2) Paysages d’inquiétude et expériences déceptives

Si le lien de l’homme avec le monde est celui de noces rompues qu’il faut sans cesse tenter de réactualiser, s’il se caractérise même par un litige qui vient parfois déchirer la trame du bonheur fusionnel d’être, la jouissance panoramique ou la traversée enivrée des lieux, c’est justement que la rencontre peut soudain s’inverser et donner lieu à des expériences angoissantes. Le monde n’est pas seulement morcellé dans l’espace-temps, il l’est aussi du point de vue de ses pouvoirs et l’écho affectif qu’il éveille dans la subjectivité. Ces qualités négatives tiennent précisément à ce qui le définit comme monde immanent et fait de lui un système de lieux en archipels. Même si le poète et le voyageur peuvent le contempler avec le regard divinatoire de Moïse, la lucidité de ce regard ne permet pas, à travers la matière des paysages, de relier la conscience à une transcendance salvatrice. A la différence du vicaire savoyard de Jean-Jacques Rousseau, Julien Gracq ne lit pas dans la nature les signes manifestes de l’existence et de la grandeur divines. Monde sans théologie et sans mystique verticale, le monde morcelé de Julien Gracq n’est certes pas dépourvu de sacré, mais celui-ci renvoie bien davantage aux figures triangulaires du désir et de la mort, envisagées dans une réciprocité rédemptrice, comme dans Au château d’Argol, qu’à l’idée d’un salut fondé dans la foi.

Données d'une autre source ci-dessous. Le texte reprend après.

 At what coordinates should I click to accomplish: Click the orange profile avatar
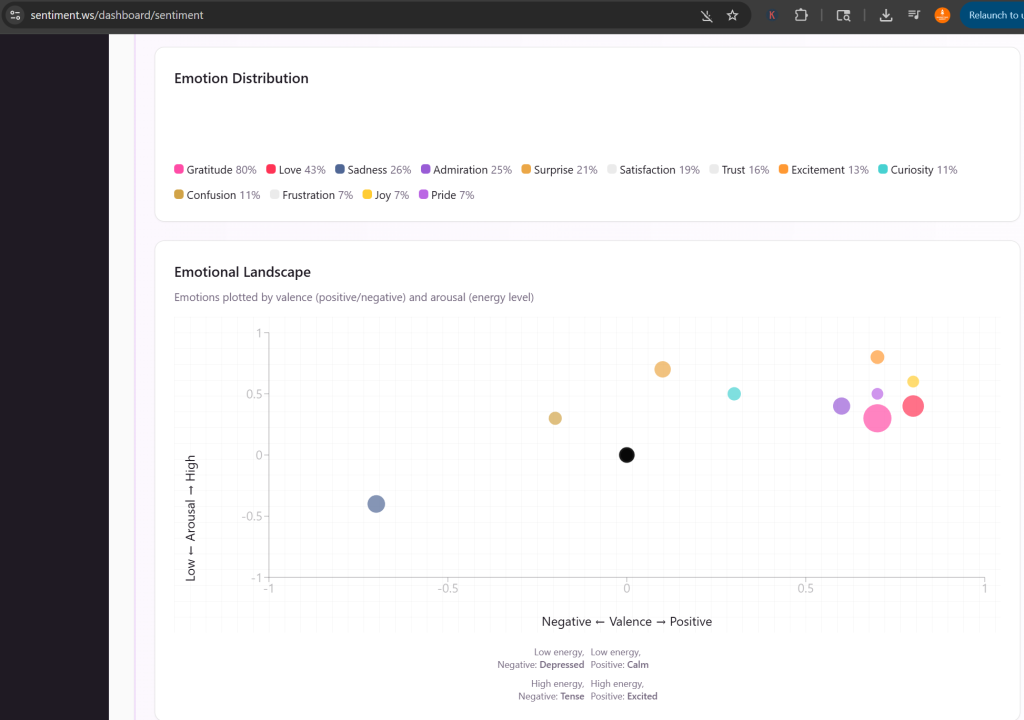[x=942, y=16]
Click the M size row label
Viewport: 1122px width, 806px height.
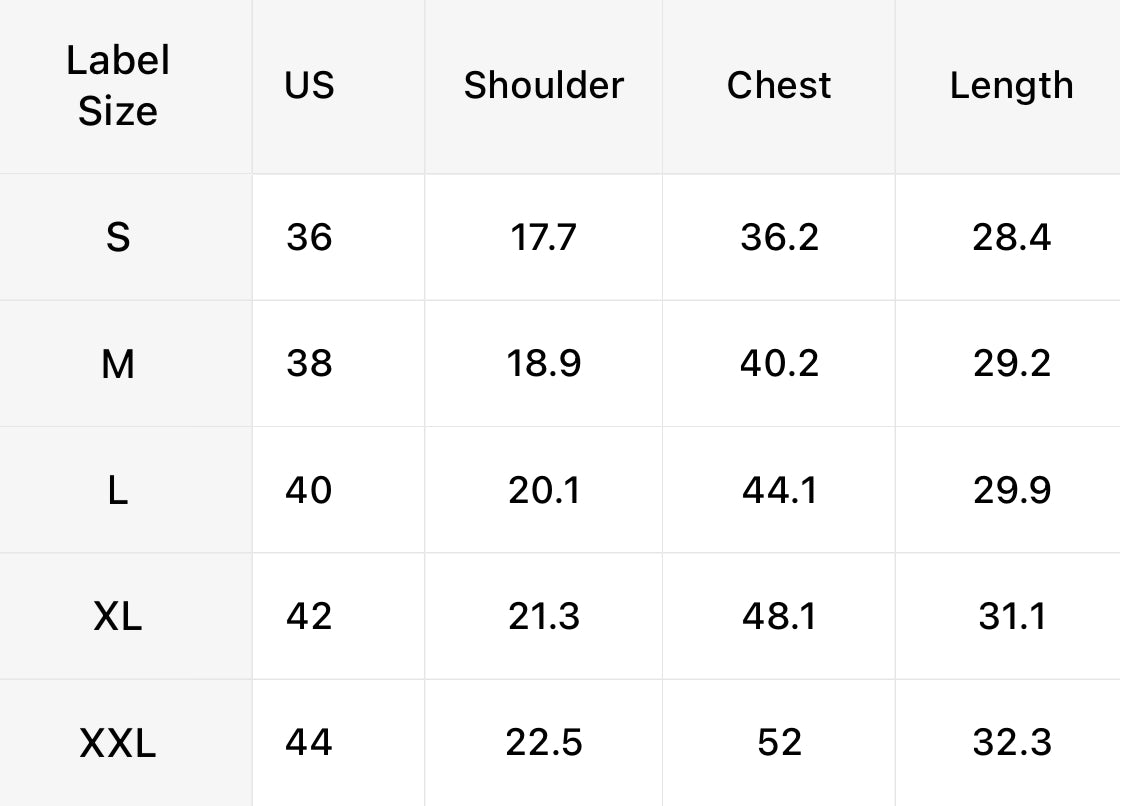(x=118, y=364)
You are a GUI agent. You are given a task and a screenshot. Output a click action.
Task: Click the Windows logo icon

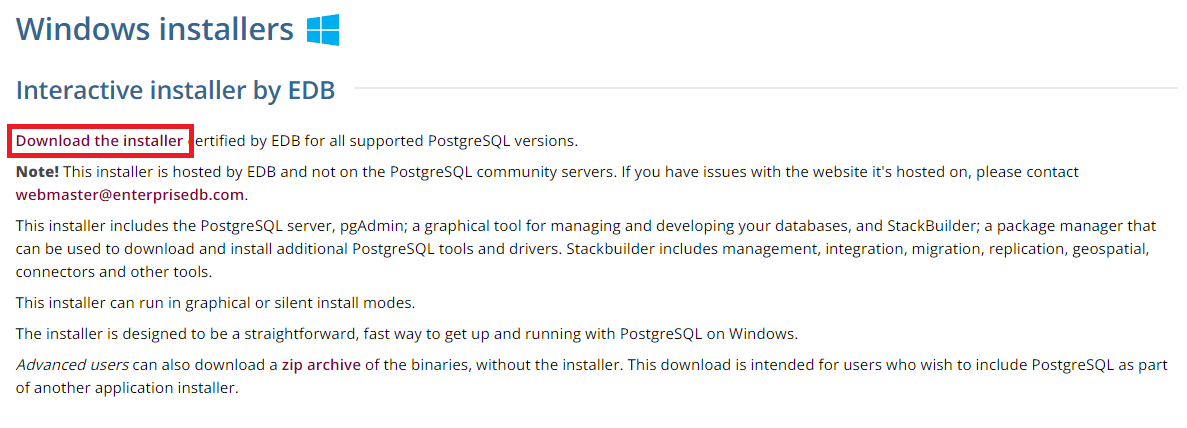tap(322, 29)
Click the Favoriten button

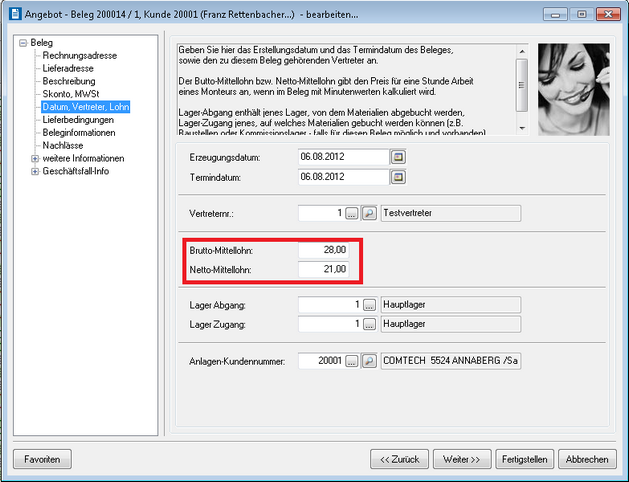pos(43,459)
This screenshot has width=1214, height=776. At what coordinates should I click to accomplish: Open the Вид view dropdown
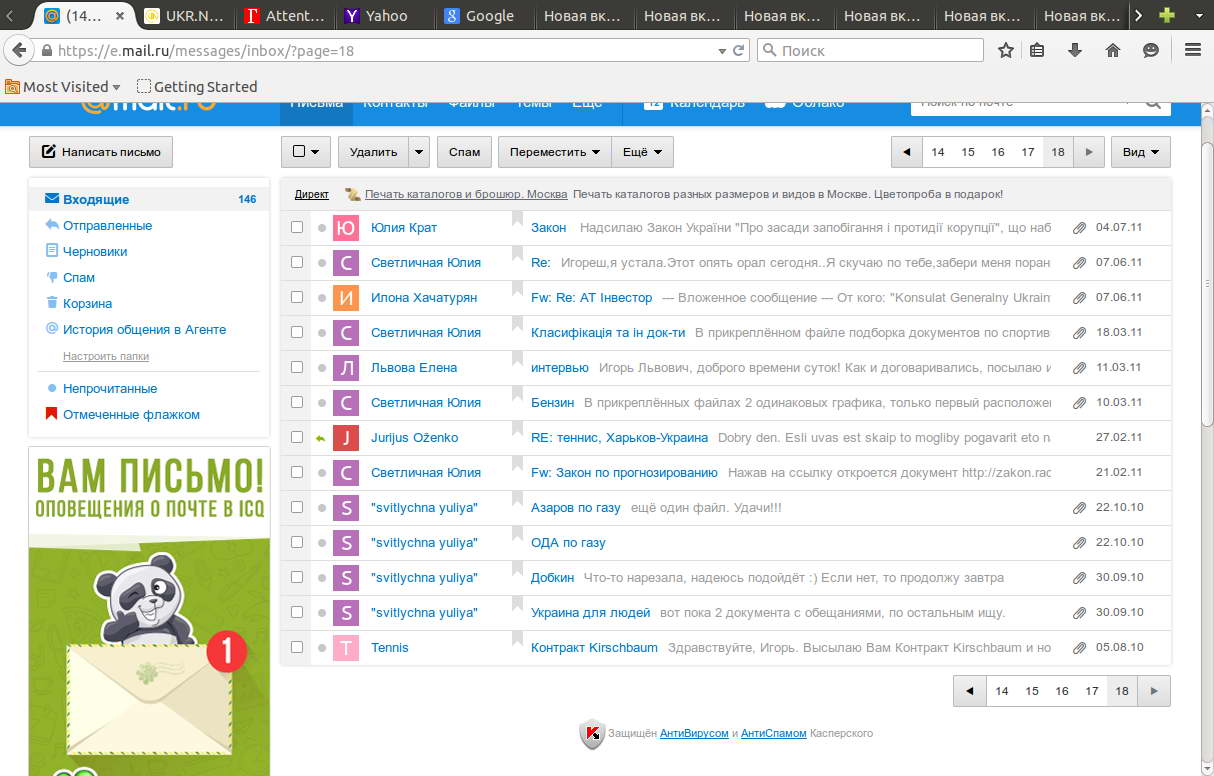point(1140,152)
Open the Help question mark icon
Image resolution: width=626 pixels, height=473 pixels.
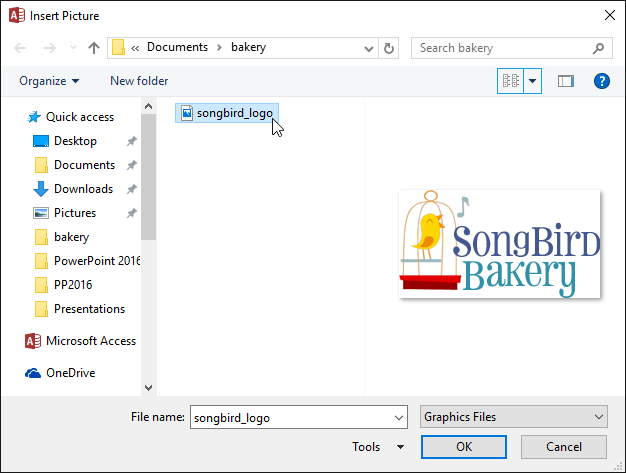[602, 81]
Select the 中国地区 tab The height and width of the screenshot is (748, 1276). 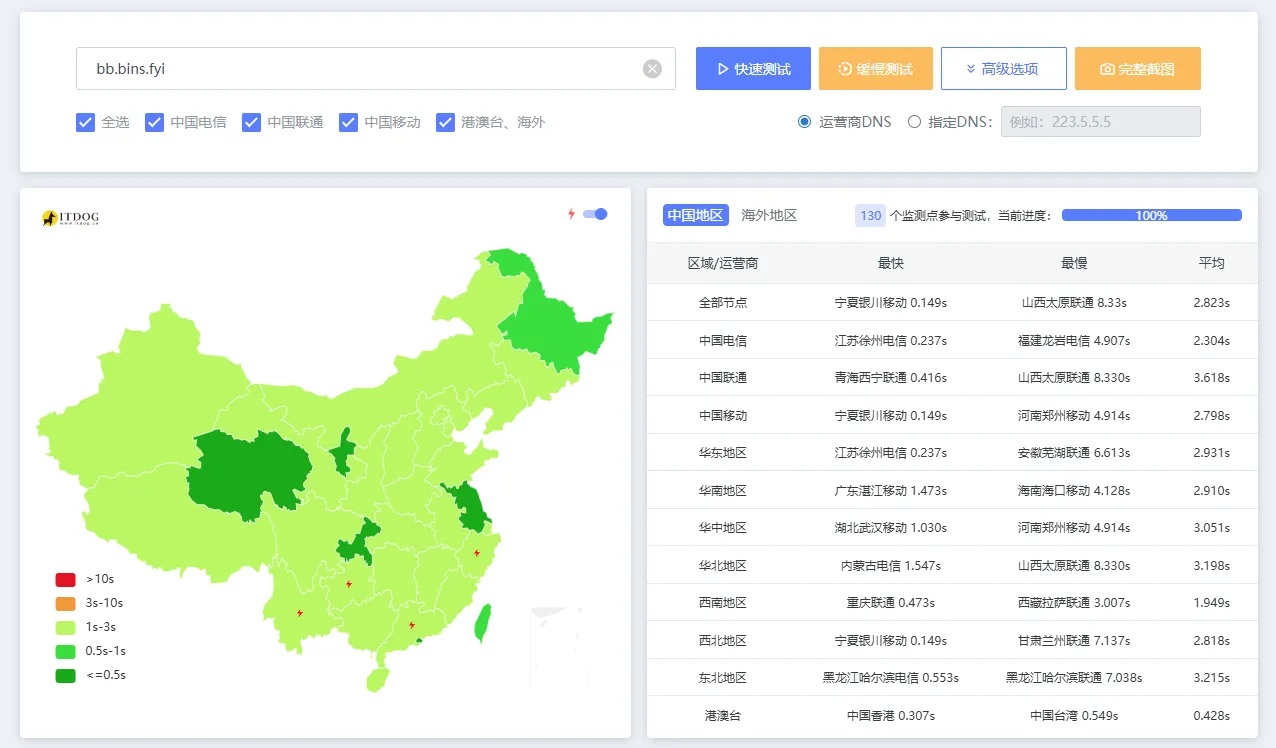pos(695,215)
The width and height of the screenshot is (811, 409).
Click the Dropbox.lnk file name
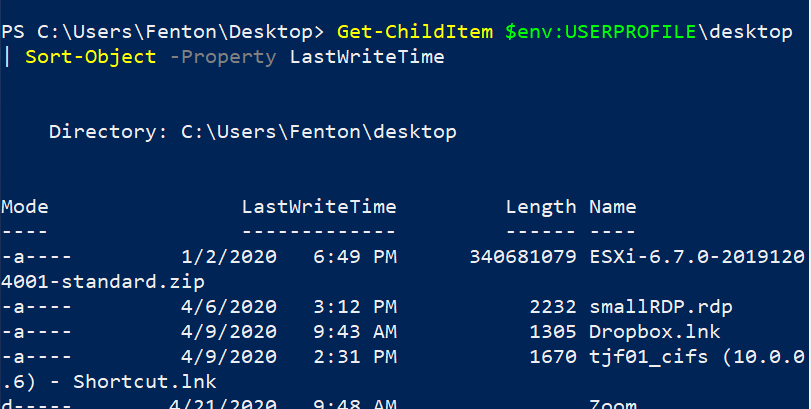(655, 331)
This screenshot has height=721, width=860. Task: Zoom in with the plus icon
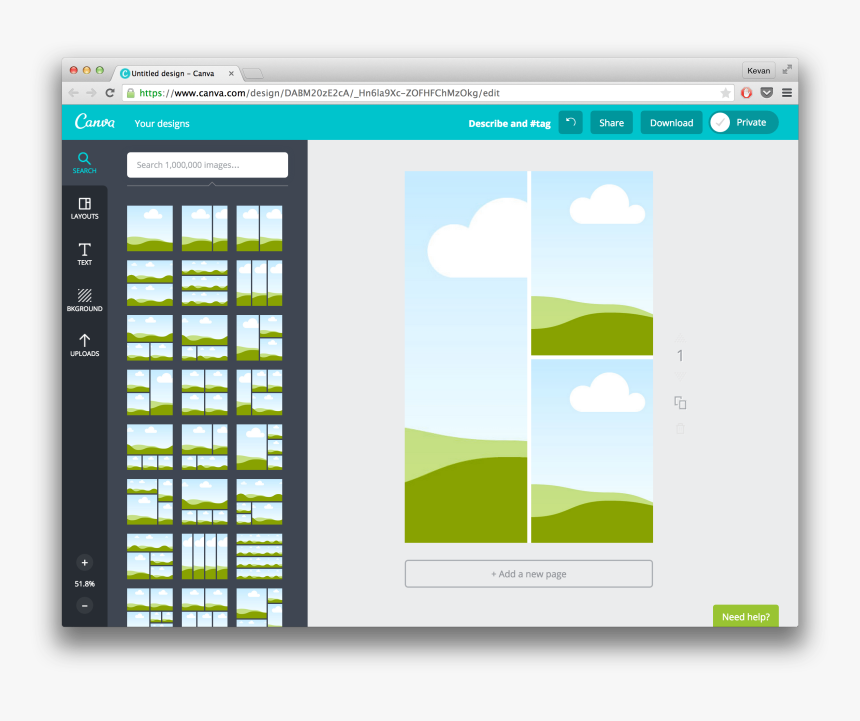pyautogui.click(x=84, y=563)
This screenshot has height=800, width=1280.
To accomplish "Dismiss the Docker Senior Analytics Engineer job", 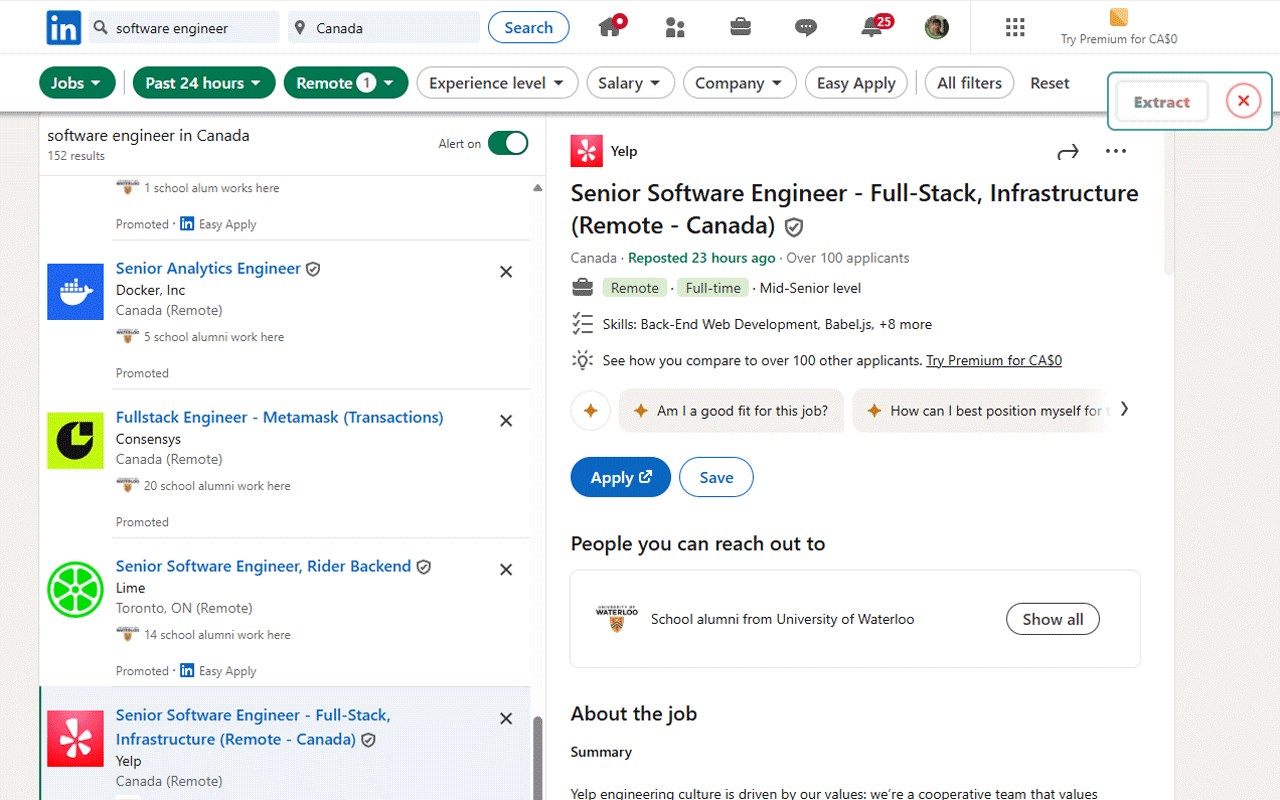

La négativité des expériences de l’être-au-monde et de la traversée des paysages n’exprime donc pas le pressentiment de la Chute, la symbolisation de la faute, ou la menace d’un mal théologique. De ce point de vue, l’expérience gracquienne des paysages, pour affective et imprégnée d’imaginaire qu’elle soit, se distingue de celle de bien des romantiques allemands. Même la figuration des abîmes de l’âme humaine telle qu’on la trouve par exemple chez Hoffmann, lui est étrangère. Seul, parmi les romans de Julien Gracq Au château d’Argol déroge explicitement à cette règle, d’une façon d’aileurs si particulière qu’elle n’a finalement guère à voir avec les modèles auxquels il s’adosse. L’expérience de la négativité, particulièrement dans les textes de maturité et de vieillesse exprime donc beaucoup moins les arrière-plans du psychisme que les paysages eux-mêmes, soit qu’ils suggèrent à travers la stupeur du malaise, comme dans le filigrane de leur matière, la menace latente de la mort, soit qu’ils expriment dans leur trame des valeurs morphologiques et culturelles en désaccord avec les préférences de l’auteur. C’est ainsi que le sentiment négatif de la présence au monde renvoie à deux modalités principales, celle de l’angoisse, celle du déplaisir prenant la forme d’une expérience déceptive due à la conformation spécifique des lieux.